**EXERCISE PROMPT:**
Please return all of the material exactly, with no line missing.

-- EXCERPTED DATA follows --

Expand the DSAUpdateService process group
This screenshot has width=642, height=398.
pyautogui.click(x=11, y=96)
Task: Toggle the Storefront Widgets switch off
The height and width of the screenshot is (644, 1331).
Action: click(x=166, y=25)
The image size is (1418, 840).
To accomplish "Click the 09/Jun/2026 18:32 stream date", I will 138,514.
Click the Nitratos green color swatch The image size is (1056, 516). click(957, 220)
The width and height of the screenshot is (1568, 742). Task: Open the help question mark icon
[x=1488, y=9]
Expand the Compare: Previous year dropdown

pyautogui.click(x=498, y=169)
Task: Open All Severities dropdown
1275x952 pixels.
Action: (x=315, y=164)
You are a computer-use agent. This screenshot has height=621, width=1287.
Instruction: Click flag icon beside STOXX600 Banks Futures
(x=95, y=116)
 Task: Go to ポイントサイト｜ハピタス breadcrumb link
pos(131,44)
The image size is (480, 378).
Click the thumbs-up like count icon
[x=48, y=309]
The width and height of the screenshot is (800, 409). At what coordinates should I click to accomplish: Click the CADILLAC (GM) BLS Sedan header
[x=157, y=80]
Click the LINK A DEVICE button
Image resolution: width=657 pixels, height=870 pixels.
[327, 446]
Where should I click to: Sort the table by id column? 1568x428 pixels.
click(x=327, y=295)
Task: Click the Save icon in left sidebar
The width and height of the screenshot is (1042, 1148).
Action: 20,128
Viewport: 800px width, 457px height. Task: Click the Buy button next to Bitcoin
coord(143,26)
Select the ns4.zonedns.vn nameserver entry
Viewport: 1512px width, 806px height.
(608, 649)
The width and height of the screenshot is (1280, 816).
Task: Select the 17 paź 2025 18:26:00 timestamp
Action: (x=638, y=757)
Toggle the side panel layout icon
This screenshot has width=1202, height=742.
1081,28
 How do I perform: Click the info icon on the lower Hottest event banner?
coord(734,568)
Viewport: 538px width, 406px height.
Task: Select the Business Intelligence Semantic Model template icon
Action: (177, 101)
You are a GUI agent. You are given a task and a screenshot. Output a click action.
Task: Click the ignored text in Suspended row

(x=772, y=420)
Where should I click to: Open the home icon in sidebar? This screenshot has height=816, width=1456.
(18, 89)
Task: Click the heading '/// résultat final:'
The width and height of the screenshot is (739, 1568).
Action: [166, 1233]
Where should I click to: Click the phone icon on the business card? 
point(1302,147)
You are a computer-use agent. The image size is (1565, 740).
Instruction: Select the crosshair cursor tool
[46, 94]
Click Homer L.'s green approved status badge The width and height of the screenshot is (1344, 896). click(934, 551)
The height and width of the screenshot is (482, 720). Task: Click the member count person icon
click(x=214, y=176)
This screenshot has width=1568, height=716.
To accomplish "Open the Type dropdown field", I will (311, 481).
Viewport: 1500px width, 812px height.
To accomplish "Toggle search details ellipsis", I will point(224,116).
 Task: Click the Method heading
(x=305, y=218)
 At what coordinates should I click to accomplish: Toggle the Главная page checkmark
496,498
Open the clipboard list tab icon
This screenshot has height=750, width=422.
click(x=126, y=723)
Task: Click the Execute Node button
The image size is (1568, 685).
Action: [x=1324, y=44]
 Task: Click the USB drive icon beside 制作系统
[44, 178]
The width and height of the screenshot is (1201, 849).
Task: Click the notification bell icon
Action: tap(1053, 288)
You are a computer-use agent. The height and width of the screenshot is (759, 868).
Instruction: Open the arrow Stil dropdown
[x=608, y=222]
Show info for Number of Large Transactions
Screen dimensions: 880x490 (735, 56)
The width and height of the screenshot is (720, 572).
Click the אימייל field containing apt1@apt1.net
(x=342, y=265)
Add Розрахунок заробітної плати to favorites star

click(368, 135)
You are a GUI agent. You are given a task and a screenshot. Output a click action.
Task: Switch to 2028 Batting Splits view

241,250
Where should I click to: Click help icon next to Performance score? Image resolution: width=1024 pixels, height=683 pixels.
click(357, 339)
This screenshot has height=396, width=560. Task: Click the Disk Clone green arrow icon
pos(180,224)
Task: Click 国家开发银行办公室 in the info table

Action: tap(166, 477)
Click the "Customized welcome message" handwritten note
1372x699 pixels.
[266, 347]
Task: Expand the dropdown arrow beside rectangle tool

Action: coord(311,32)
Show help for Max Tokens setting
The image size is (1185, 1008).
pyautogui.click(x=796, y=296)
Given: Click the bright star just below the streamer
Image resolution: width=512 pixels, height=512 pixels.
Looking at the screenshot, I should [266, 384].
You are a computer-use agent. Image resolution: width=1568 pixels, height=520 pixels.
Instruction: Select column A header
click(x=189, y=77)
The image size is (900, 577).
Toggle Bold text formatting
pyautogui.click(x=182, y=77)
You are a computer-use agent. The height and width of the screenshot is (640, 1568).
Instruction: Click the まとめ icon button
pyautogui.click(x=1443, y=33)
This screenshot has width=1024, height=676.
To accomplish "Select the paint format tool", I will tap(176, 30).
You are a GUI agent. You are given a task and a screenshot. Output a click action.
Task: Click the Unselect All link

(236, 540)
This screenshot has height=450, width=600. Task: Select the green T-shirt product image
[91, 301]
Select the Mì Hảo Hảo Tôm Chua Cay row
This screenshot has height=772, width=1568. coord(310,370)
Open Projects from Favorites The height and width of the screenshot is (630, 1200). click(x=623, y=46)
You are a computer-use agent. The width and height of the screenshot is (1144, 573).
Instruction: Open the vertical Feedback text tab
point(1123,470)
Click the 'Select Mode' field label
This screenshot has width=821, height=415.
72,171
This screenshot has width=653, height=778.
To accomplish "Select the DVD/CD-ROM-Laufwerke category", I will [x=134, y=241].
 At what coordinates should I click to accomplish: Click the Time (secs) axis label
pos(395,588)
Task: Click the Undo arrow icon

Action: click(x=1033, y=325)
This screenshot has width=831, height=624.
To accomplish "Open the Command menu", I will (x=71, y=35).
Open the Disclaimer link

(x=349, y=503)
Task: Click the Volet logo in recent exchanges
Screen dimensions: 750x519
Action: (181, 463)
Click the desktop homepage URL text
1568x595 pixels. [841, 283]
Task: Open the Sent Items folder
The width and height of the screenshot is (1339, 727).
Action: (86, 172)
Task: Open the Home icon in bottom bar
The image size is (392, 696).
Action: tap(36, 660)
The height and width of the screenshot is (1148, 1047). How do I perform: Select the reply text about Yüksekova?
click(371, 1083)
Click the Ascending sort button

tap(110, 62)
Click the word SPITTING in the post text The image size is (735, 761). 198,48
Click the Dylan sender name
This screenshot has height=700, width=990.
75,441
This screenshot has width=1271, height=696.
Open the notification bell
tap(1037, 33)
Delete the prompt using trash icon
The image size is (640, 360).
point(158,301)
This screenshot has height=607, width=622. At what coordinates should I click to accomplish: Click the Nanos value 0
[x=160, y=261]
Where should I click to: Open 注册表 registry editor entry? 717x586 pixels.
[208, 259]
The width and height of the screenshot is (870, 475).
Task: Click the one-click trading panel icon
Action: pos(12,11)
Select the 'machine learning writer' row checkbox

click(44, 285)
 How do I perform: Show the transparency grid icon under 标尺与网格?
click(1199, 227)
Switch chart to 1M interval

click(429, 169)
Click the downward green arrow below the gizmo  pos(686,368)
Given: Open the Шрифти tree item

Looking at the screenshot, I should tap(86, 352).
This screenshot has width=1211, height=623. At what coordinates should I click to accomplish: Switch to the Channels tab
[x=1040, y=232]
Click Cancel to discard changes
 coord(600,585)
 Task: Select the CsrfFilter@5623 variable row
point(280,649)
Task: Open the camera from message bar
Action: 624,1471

-- EXCERPTED DATA concluded --

**EXERCISE RESPONSE:**
Expand the DSAUpdateService process group
This screenshot has width=642, height=398.
pyautogui.click(x=11, y=96)
Task: Toggle the Storefront Widgets switch off
The height and width of the screenshot is (644, 1331).
Action: click(x=166, y=25)
The image size is (1418, 840).
To accomplish "Click the 09/Jun/2026 18:32 stream date", I will 138,514.
Click the Nitratos green color swatch The image size is (1056, 516). click(957, 220)
The width and height of the screenshot is (1568, 742). Task: Open the help question mark icon
[x=1488, y=9]
Expand the Compare: Previous year dropdown

pyautogui.click(x=498, y=169)
Task: Open All Severities dropdown
1275x952 pixels.
Action: (x=315, y=164)
You are a computer-use agent. This screenshot has height=621, width=1287.
Instruction: Click flag icon beside STOXX600 Banks Futures
(x=95, y=116)
 Task: Go to ポイントサイト｜ハピタス breadcrumb link
pos(131,44)
The image size is (480, 378).
Click the thumbs-up like count icon
[x=48, y=309]
The width and height of the screenshot is (800, 409). At what coordinates should I click to accomplish: Click the CADILLAC (GM) BLS Sedan header
[x=157, y=80]
Click the LINK A DEVICE button
Image resolution: width=657 pixels, height=870 pixels.
[327, 446]
Where should I click to: Sort the table by id column? 1568x428 pixels.
click(x=327, y=295)
Task: Click the Save icon in left sidebar
The width and height of the screenshot is (1042, 1148).
Action: 20,128
Viewport: 800px width, 457px height. Task: Click the Buy button next to Bitcoin
coord(143,26)
Select the ns4.zonedns.vn nameserver entry
Viewport: 1512px width, 806px height.
(608, 649)
The width and height of the screenshot is (1280, 816).
Task: Select the 17 paź 2025 18:26:00 timestamp
Action: (x=638, y=757)
Toggle the side panel layout icon
This screenshot has width=1202, height=742.
1081,28
 How do I perform: Click the info icon on the lower Hottest event banner?
coord(734,568)
Viewport: 538px width, 406px height.
Task: Select the Business Intelligence Semantic Model template icon
Action: (177, 101)
You are a GUI agent. You are given a task and a screenshot. Output a click action.
Task: Click the ignored text in Suspended row

(x=772, y=420)
Where should I click to: Open the home icon in sidebar? This screenshot has height=816, width=1456.
(18, 89)
Task: Click the heading '/// résultat final:'
The width and height of the screenshot is (739, 1568).
Action: [166, 1233]
Where should I click to: Click the phone icon on the business card? 
point(1302,147)
You are a computer-use agent. The image size is (1565, 740).
Instruction: Select the crosshair cursor tool
[46, 94]
Click Homer L.'s green approved status badge The width and height of the screenshot is (1344, 896). click(934, 551)
The height and width of the screenshot is (482, 720). Task: Click the member count person icon
click(x=214, y=176)
This screenshot has width=1568, height=716.
To accomplish "Open the Type dropdown field", I will (311, 481).
Viewport: 1500px width, 812px height.
To accomplish "Toggle search details ellipsis", I will point(224,116).
 Task: Click the Method heading
(x=305, y=218)
 At what coordinates should I click to accomplish: Toggle the Главная page checkmark
496,498
Open the clipboard list tab icon
This screenshot has height=750, width=422.
click(x=126, y=723)
Task: Click the Execute Node button
The image size is (1568, 685).
Action: [x=1324, y=44]
 Task: Click the USB drive icon beside 制作系统
[44, 178]
The width and height of the screenshot is (1201, 849).
Task: Click the notification bell icon
Action: tap(1053, 288)
You are a computer-use agent. The height and width of the screenshot is (759, 868).
Instruction: Open the arrow Stil dropdown
[x=608, y=222]
Show info for Number of Large Transactions
Screen dimensions: 880x490 (735, 56)
The width and height of the screenshot is (720, 572).
Click the אימייל field containing apt1@apt1.net
(x=342, y=265)
Add Розрахунок заробітної плати to favorites star

click(368, 135)
You are a GUI agent. You are given a task and a screenshot. Output a click action.
Task: Switch to 2028 Batting Splits view

241,250
Where should I click to: Click help icon next to Performance score? Image resolution: width=1024 pixels, height=683 pixels.
click(357, 339)
This screenshot has height=396, width=560. Task: Click the Disk Clone green arrow icon
pos(180,224)
Task: Click 国家开发银行办公室 in the info table

Action: tap(166, 477)
Click the "Customized welcome message" handwritten note
1372x699 pixels.
[266, 347]
Task: Expand the dropdown arrow beside rectangle tool

Action: coord(311,32)
Show help for Max Tokens setting
The image size is (1185, 1008).
pyautogui.click(x=796, y=296)
Given: Click the bright star just below the streamer
Image resolution: width=512 pixels, height=512 pixels.
Looking at the screenshot, I should [266, 384].
You are a computer-use agent. Image resolution: width=1568 pixels, height=520 pixels.
Instruction: Select column A header
click(x=189, y=77)
The image size is (900, 577).
Toggle Bold text formatting
pyautogui.click(x=182, y=77)
You are a computer-use agent. The height and width of the screenshot is (640, 1568).
Instruction: Click the まとめ icon button
pyautogui.click(x=1443, y=33)
This screenshot has width=1024, height=676.
To accomplish "Select the paint format tool", I will tap(176, 30).
You are a GUI agent. You are given a task and a screenshot. Output a click action.
Task: Click the Unselect All link

(236, 540)
This screenshot has height=450, width=600. Task: Select the green T-shirt product image
[91, 301]
Select the Mì Hảo Hảo Tôm Chua Cay row
This screenshot has height=772, width=1568. coord(310,370)
Open Projects from Favorites The height and width of the screenshot is (630, 1200). click(x=623, y=46)
You are a computer-use agent. The width and height of the screenshot is (1144, 573).
Instruction: Open the vertical Feedback text tab
point(1123,470)
Click the 'Select Mode' field label
This screenshot has width=821, height=415.
72,171
This screenshot has width=653, height=778.
To accomplish "Select the DVD/CD-ROM-Laufwerke category", I will [x=134, y=241].
 At what coordinates should I click to accomplish: Click the Time (secs) axis label
pos(395,588)
Task: Click the Undo arrow icon

Action: click(x=1033, y=325)
This screenshot has width=831, height=624.
To accomplish "Open the Command menu", I will (x=71, y=35).
Open the Disclaimer link

(x=349, y=503)
Task: Click the Volet logo in recent exchanges
Screen dimensions: 750x519
Action: (181, 463)
Click the desktop homepage URL text
1568x595 pixels. [841, 283]
Task: Open the Sent Items folder
The width and height of the screenshot is (1339, 727).
Action: (86, 172)
Task: Open the Home icon in bottom bar
The image size is (392, 696).
Action: tap(36, 660)
The height and width of the screenshot is (1148, 1047). How do I perform: Select the reply text about Yüksekova?
click(371, 1083)
Click the Ascending sort button

tap(110, 62)
Click the word SPITTING in the post text The image size is (735, 761). 198,48
Click the Dylan sender name
This screenshot has height=700, width=990.
75,441
This screenshot has width=1271, height=696.
Open the notification bell
tap(1037, 33)
Delete the prompt using trash icon
The image size is (640, 360).
point(158,301)
This screenshot has height=607, width=622. At what coordinates should I click to accomplish: Click the Nanos value 0
[x=160, y=261]
Where should I click to: Open 注册表 registry editor entry? 717x586 pixels.
[208, 259]
The width and height of the screenshot is (870, 475).
Task: Click the one-click trading panel icon
Action: pos(12,11)
Select the 'machine learning writer' row checkbox

click(44, 285)
 How do I perform: Show the transparency grid icon under 标尺与网格?
click(1199, 227)
Switch chart to 1M interval

click(429, 169)
Click the downward green arrow below the gizmo  pos(686,368)
Given: Open the Шрифти tree item

Looking at the screenshot, I should tap(86, 352).
This screenshot has width=1211, height=623. At what coordinates should I click to accomplish: Switch to the Channels tab
[x=1040, y=232]
Click Cancel to discard changes
 coord(600,585)
 Task: Select the CsrfFilter@5623 variable row
point(280,649)
Task: Open the camera from message bar
Action: 624,1471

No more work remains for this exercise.